Le jour où le hobereau têtu qu’était Otto von Bismarck apparut, ayant à peine dépassé la trentaine, à l’horizon politique de l’Allemagne, comme une jeune bête de proie en train de se faire les dents, le romantisme allemand n’avait plus aucune raison d’être, même si certains accessoires de ce qu’on pourrait appeler son « bric à brac » (couronne impériale, etc.) conservaient toujours leur action mystérieuse sur les foules germaniques.
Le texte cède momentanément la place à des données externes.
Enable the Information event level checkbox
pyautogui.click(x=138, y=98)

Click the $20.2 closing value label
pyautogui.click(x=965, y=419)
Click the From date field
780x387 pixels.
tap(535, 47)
Cela suffirait à expliquer d’abord diverses fluctuations dans l’attitude du Parlement de Francfort en 1848 ou 1849, ensuite la répression impitoyable à laquelle donnèrent lieu alors des velléités, en somme plutôt timides, de libéralisme... Cependant un libéral à la Uhland, chez lequel l’emprise du romantisme restait assez forte, avait, sans aucun doute, au point de vue de l’évolution générale de la pensée, quelque chose d’anachronique. Bref, il faut constater que vers 1850 le mouvement des idées romantiques proprement dites a, en général, pris fin en Allemagne.
Ce mouvement a cédé la place, dans presque tous les domaines, à une ère nouvelle, celle de la Realpolitik – politique dite des réalités – qui, par la guerre de 1870-1871, devait mener l’Allemagne, et avec elle l’Europe, tout droit à la sanglante catastrophe de 1914-1918.
A. ROBINET DE CLÉRY.
Paru dans les Cahiers du Sud en 1937.
1 Alfred Stern. Der Einfluss der französischen Revolution auf das deutsche Geistesleben, Stuttgart, 1928, p. 17 et suiv.
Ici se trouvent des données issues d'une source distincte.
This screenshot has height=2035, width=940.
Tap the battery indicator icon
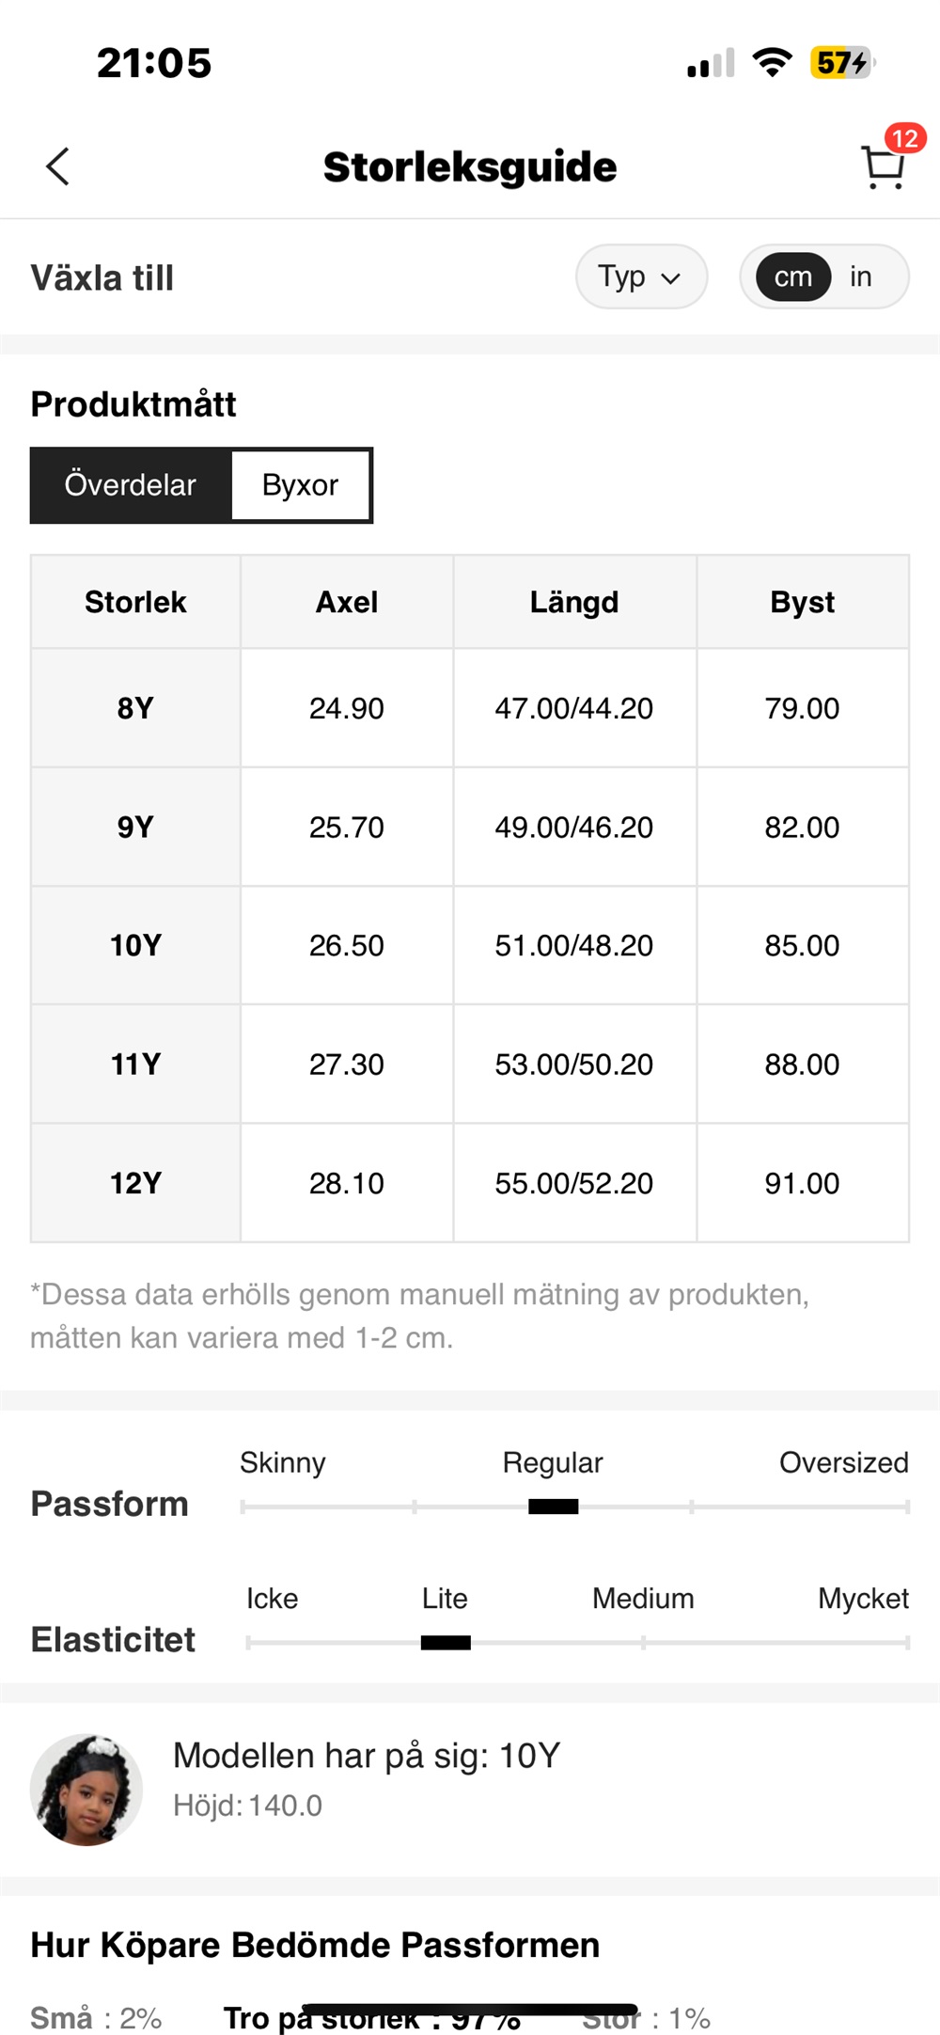click(x=842, y=63)
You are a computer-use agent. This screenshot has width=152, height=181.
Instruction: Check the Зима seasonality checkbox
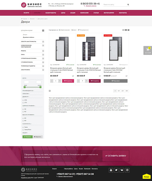click(x=23, y=127)
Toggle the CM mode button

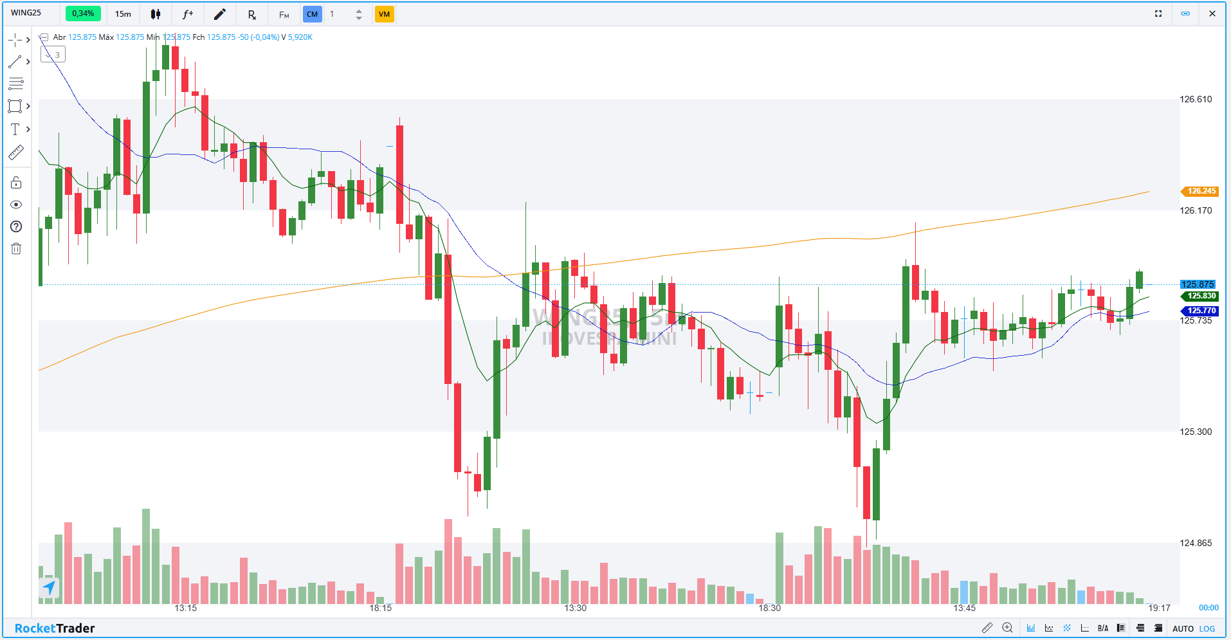coord(312,14)
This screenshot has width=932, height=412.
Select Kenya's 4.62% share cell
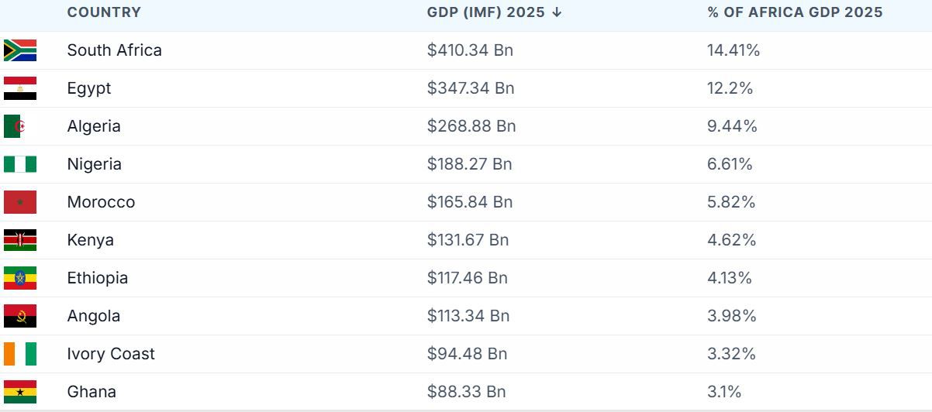pyautogui.click(x=731, y=240)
2 Cf. Zum ewigen Frieden dans Gesammelte Schriften, Band 8. Berlin, Georg Reimer, 1912, p. 349 et suiv., où Kant préconise un « républicanisme » parfaitement compatible avec le régime monarchique.
3 Marie von Pilat, la fille du diplomate autrichien de ce nom, devait publier, dès 1857, la correspondance presque complète des deux amis si différents par leur tempérament et par leurs idées (Briefwechsel zwischen Friedrich Gentz und Adam Müller, 1800-1829, Stuttgart, 1857), correspondance à laquelle les frères Wittichen n’ont pu ajouter que plusieurs lettres d’importance secondaire cans l’édition complète des Briefe (Munich, 1909-1913).
4 L’influence d’écrivains français comme Bonald et Maistre est assez frappante à cet égard.